The East African (Nairobi)

East Africa: Overcoming the Fear of Integration

9 November 2009


editorial

Nairobi — Reports that Uganda manufacturers unsuccessfully tried to push for an extension of the East African Customs Union transition period by another five years are both good and bad news.

Good in the sense that the rest of the region united in saying no to a development that would have taken the integration process back by five years.

According to the integration strategy, the Customs Union is a precursor to the other pillars of the integration, namely the Common Market, the Monetary Union and the Political Federation in that order.

These are expected to be achieved by 2015.

Failure to meet the deadline for any of them means delaying the others.

That it took President Yoweri Museveni to tell his business community to put its act together and comply with the integration time lines demonstrates that the much-needed political will is there to achieve these current milestones.

A fully-fledged Customs Union and a Common Market are expected to triple intra-regional trade, which has already doubled since the borders were partly opened in 2005.

It has been agreed in principle at both the Summit and Secretariat organs of the EAC that partners that are not ready to keep up with the pack on certain matters can be left behind, in the expectation that they will catch up later.

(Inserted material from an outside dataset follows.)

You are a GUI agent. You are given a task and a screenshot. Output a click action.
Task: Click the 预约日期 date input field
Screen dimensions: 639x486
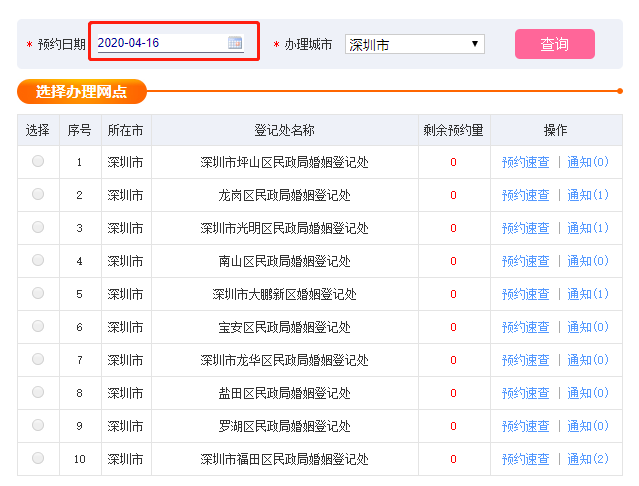160,43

What is emerging though is that so far, there has not been a major case of any country being left behind, with promises that contentious issues will be addressed by respective states by 2015 when the region expects to enter into a political union.

Having said that, the Ugandan manufacturers have real concerns that must be addressed within the fully-fledged Customs Union that comes into force on January 1, 2010.

That they are ill prepared to compete with the region's economic giant, Kenya, is obvious.

If the sector sinks in the flood of goods imported into the country duty-free, the country would experience serious job losses, defeating the objective of the integration process, which among other things seeks better living standards for East Africans.